Vincent tries to transcribe things – Experimental Capture

So, what’s my project? Alright, well, the first part of it was spending a lot of time nitpicking over ideas.

I knew I wanted to do something with sound, and then I knew I wanted to do something on technophony. If a soundscape is composed of biophony, geophony, and anthrophony— technophony is electro-mechanical noise, subcategory of human-noise.

To me technophony seems to fall into background-noise-noise-pollution and sounds meant to communicate with humans. Ex. ventilation drone and a synthetic voice or beep.
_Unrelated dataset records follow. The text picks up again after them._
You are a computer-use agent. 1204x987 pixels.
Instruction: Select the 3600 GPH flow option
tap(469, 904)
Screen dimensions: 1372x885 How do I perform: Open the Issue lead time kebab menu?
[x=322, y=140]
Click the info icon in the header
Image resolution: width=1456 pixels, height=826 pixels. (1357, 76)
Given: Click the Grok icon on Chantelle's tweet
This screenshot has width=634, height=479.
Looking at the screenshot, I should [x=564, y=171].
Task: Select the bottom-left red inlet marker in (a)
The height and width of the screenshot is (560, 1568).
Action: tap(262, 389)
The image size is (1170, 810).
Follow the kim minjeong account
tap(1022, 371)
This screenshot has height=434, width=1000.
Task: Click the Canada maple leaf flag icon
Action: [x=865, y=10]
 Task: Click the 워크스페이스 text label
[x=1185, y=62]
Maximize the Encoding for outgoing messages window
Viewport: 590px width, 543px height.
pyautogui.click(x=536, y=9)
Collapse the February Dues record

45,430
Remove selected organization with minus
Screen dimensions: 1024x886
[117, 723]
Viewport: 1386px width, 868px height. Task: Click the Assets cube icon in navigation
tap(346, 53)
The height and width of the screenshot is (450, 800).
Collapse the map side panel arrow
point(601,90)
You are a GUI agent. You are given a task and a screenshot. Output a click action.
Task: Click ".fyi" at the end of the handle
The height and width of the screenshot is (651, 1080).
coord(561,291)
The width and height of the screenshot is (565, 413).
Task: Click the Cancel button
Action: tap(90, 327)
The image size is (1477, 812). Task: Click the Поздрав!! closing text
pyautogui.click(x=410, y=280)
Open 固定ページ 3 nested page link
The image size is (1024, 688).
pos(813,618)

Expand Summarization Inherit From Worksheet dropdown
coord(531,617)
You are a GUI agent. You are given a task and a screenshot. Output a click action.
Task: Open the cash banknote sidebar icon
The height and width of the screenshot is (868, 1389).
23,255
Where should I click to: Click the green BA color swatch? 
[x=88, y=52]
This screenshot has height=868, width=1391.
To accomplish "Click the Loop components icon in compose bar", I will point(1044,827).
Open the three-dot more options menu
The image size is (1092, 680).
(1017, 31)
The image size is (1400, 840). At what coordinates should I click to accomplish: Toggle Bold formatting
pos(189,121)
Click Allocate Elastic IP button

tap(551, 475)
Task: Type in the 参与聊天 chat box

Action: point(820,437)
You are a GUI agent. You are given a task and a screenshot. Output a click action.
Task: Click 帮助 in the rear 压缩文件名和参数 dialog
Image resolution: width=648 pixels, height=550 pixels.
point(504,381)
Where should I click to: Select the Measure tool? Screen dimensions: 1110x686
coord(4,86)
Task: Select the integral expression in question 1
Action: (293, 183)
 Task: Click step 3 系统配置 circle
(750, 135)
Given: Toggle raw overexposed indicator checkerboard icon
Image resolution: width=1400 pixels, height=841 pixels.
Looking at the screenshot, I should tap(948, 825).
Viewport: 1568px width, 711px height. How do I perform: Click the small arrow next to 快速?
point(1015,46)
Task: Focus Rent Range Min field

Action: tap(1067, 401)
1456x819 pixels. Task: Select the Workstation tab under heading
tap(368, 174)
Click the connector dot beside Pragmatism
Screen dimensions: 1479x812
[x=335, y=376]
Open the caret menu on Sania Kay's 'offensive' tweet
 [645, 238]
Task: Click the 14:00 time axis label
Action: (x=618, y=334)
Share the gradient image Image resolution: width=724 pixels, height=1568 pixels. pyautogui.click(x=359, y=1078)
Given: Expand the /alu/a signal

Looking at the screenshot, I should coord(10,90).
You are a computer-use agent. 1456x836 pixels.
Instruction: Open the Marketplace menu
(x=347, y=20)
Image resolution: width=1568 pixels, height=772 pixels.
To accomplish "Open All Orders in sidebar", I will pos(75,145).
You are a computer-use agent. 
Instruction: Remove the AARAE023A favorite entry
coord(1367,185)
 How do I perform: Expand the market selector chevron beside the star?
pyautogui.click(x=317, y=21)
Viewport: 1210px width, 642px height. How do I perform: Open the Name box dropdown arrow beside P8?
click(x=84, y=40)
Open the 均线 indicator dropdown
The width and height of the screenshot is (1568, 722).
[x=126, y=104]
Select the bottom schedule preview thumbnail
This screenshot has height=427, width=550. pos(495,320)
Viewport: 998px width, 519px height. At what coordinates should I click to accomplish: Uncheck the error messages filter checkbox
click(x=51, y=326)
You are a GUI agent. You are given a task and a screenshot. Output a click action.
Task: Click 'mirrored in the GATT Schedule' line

The first is interesting to me because of how subtle and unnoticed yet constant and invasive it is. The second is interesting because by giving machines sensors and reactive ques, they gain a sense of agency where they otherwise shouldn’t have any (language is typically considered a trait only of things with sentience). If these two ideas are combined, you’re presented with a world where you’re constantly engulfed in sentient actors that are completely invisible.

There’s a point that centralized a/c isn’t particularly human-reactive or communicative— it’s only sensing room temp, it also doesn’t have a voice. However, a lot of a/c.s will cycle on and off in a pattern, which creates an image where you are inside of a giant thing that is breathing very very slowly. There’s other things like this— streetlights that turn on and off at dusk and dawn have nocturnal sleep-wake cycles.

What I’ve ended up doing — I’ve been trying to get speech-to-text transcription to work on technophonic noises.

Examples of code outputs: https://github.com/Fangknife/technophony/tree/main

The catches:

An extremely subtle sound is indistinguishable from room tone, and it feels like I am not recording any one specific technophonee.
Okay, I can abandon interviewing a/c units, and try particuarly clangy radiators or faulty elevators. Great, yup.
Whisper (python library) transcriptions will give wildly different results on the same file— the input and the process are both random- bunk.
Vosk (python library) transcriptions vary little enough that it’s an actual methodology, but that means it’s too good at filtering out anything not human speech.

Where I’m actually at:

I can generate spectrograms (librosa).
I can transcribe a file via Whisper or Vosk to a .txt file.
I can input an audio file, output a .mp4 with captions time-stamped to word-level (via vosk in videogrep + moviepy).
Getting word level timestamps out of a whisper .json fucking sucks dude.